- [Aim of the task]: Give again only what runs from the line with "Write a Review [button] (108, 1619)" to the final line of the entries below, exactly as written and without pictures.

Collection entries:
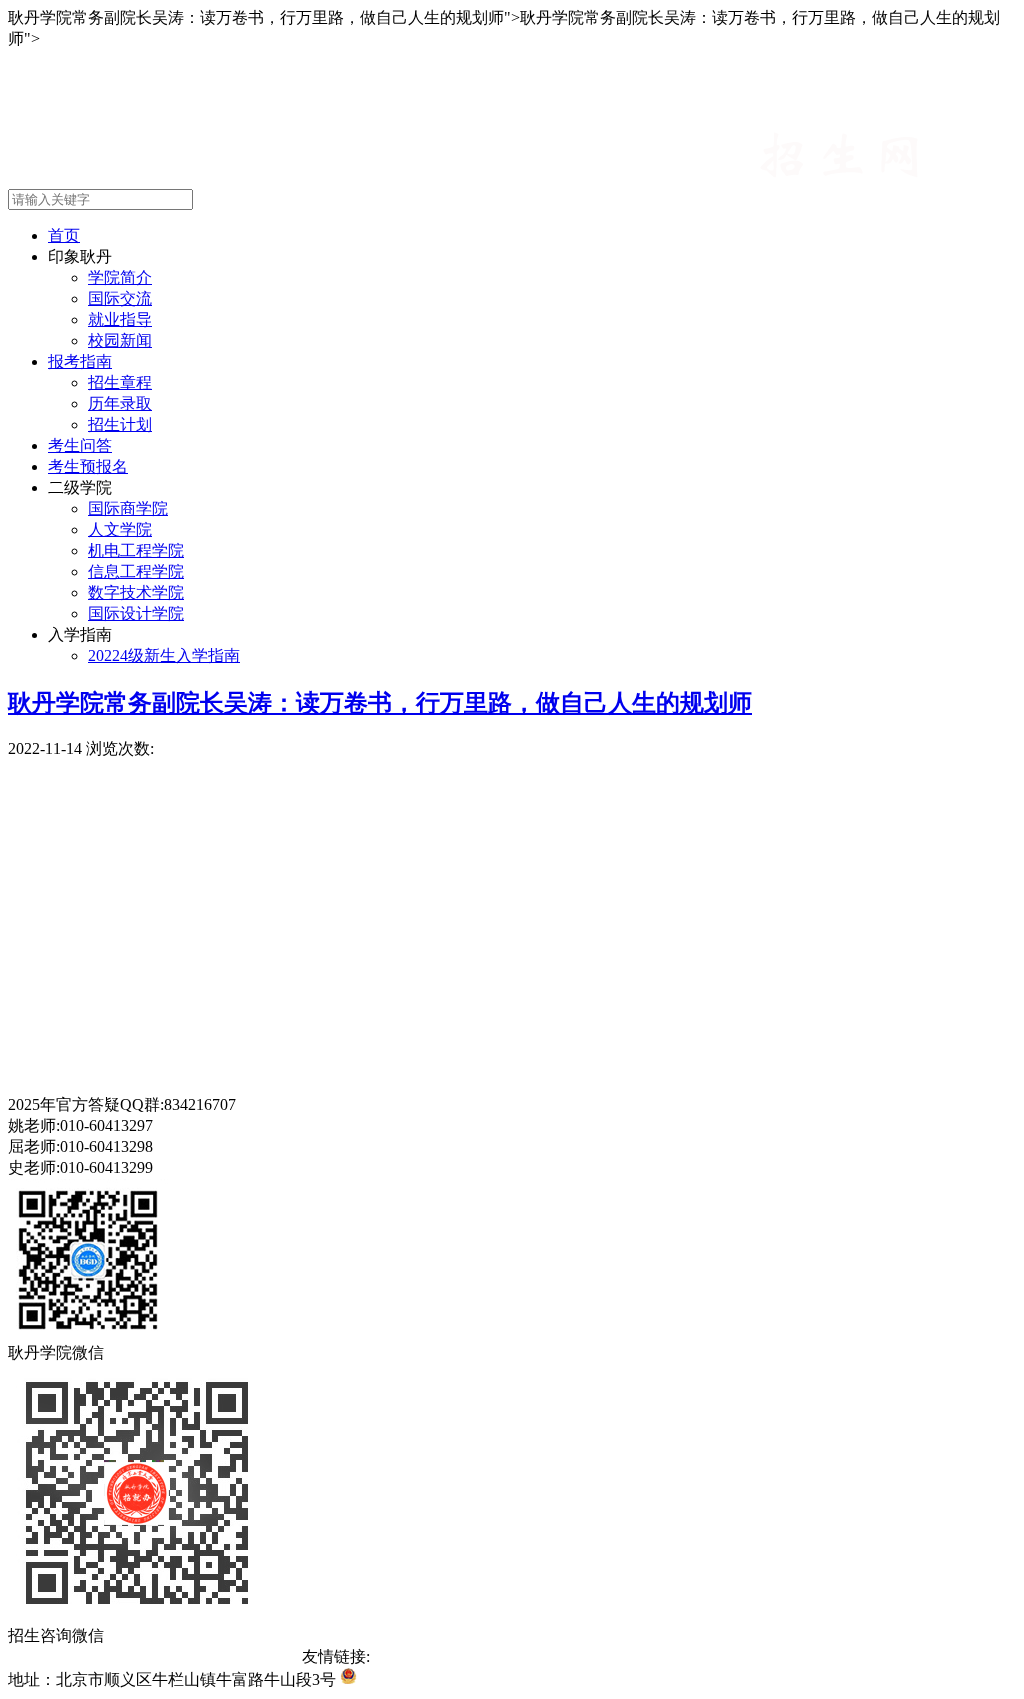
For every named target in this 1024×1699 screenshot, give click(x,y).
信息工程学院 (136, 571)
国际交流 (120, 298)
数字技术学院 (136, 592)
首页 (64, 235)
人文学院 (120, 529)
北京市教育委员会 (514, 1656)
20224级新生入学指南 (164, 655)
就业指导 (120, 319)
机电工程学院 (136, 550)
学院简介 (120, 277)
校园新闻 (120, 340)
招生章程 (120, 382)
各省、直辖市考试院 (650, 1656)
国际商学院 (128, 508)
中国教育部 (410, 1656)
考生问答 (80, 445)
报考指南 (80, 361)
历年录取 (120, 403)
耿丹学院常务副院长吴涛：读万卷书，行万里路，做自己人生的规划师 (380, 703)
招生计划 (120, 424)
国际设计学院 (136, 613)
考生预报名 (88, 466)
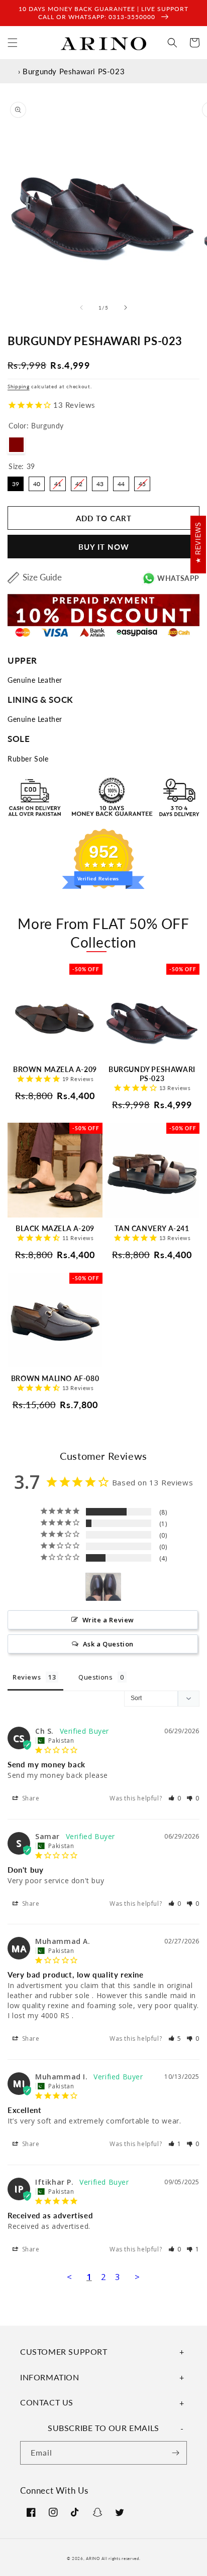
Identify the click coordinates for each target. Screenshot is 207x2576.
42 (79, 482)
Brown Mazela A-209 (55, 1069)
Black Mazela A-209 (55, 1228)
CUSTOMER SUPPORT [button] (64, 2351)
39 (16, 482)
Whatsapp (178, 578)
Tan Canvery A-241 (152, 1228)
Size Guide (42, 577)
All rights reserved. (120, 2558)
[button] (13, 43)
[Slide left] (81, 307)
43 (100, 482)
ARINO (93, 2558)
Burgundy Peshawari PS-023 (152, 1074)
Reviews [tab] (27, 1677)
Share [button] (30, 1798)
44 (121, 482)
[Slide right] (126, 307)
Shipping (19, 386)
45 (142, 482)
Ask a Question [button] (108, 1643)
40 (37, 482)
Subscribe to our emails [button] (103, 2428)
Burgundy (16, 444)
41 (58, 482)
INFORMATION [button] (49, 2377)
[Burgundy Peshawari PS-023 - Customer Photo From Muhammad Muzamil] (103, 1587)
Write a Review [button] (108, 1619)
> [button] (137, 2277)
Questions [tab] (95, 1677)
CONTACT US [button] (46, 2402)
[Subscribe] (175, 2453)
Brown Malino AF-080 (55, 1378)
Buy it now (103, 546)
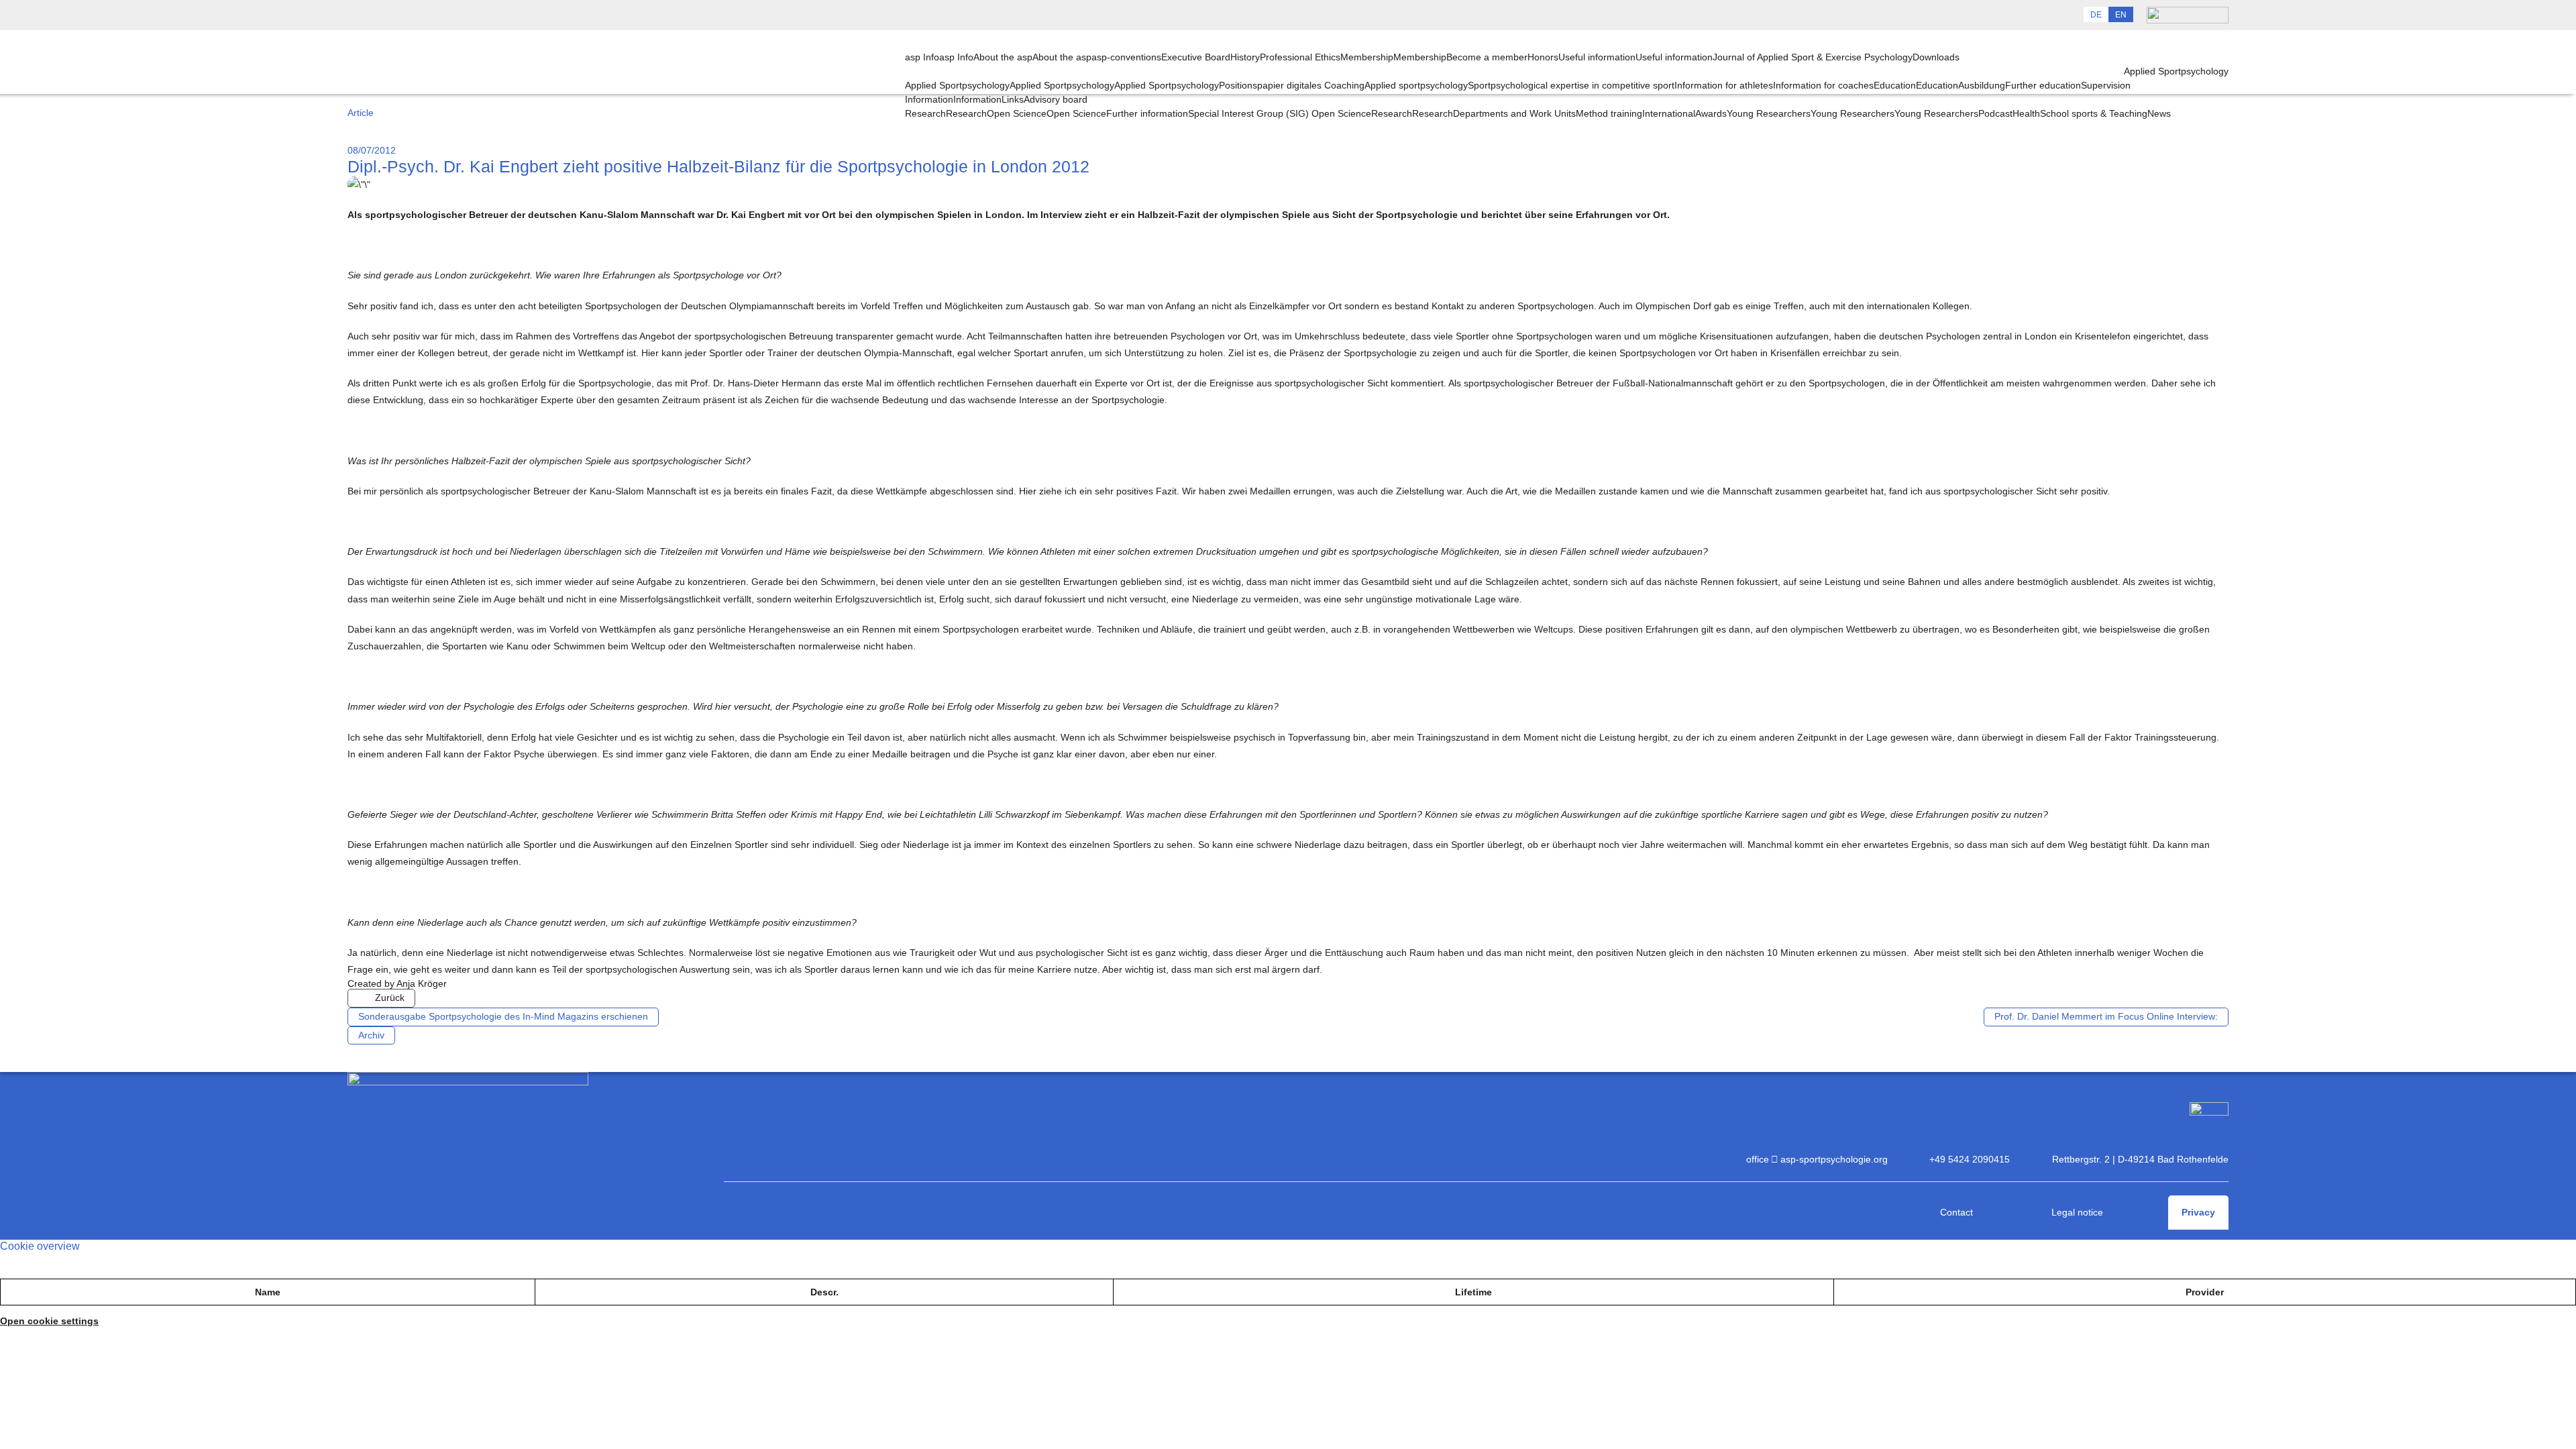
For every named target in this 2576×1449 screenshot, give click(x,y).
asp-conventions (1126, 57)
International (1668, 113)
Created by (397, 983)
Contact (1956, 1212)
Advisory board (1055, 99)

- [Exercise answer]:
Write a Review [button] (108, 1619)
> [button] (137, 2277)
Questions [tab] (95, 1677)
CONTACT US [button] (46, 2402)
[Subscribe] (175, 2453)
Brown Malino AF-080 (55, 1378)
Buy it now (103, 546)
For every named target in this 2576×1449 screenshot, give click(x,y).
asp-conventions (1126, 57)
International (1668, 113)
Created by (397, 983)
Contact (1956, 1212)
Advisory board (1055, 99)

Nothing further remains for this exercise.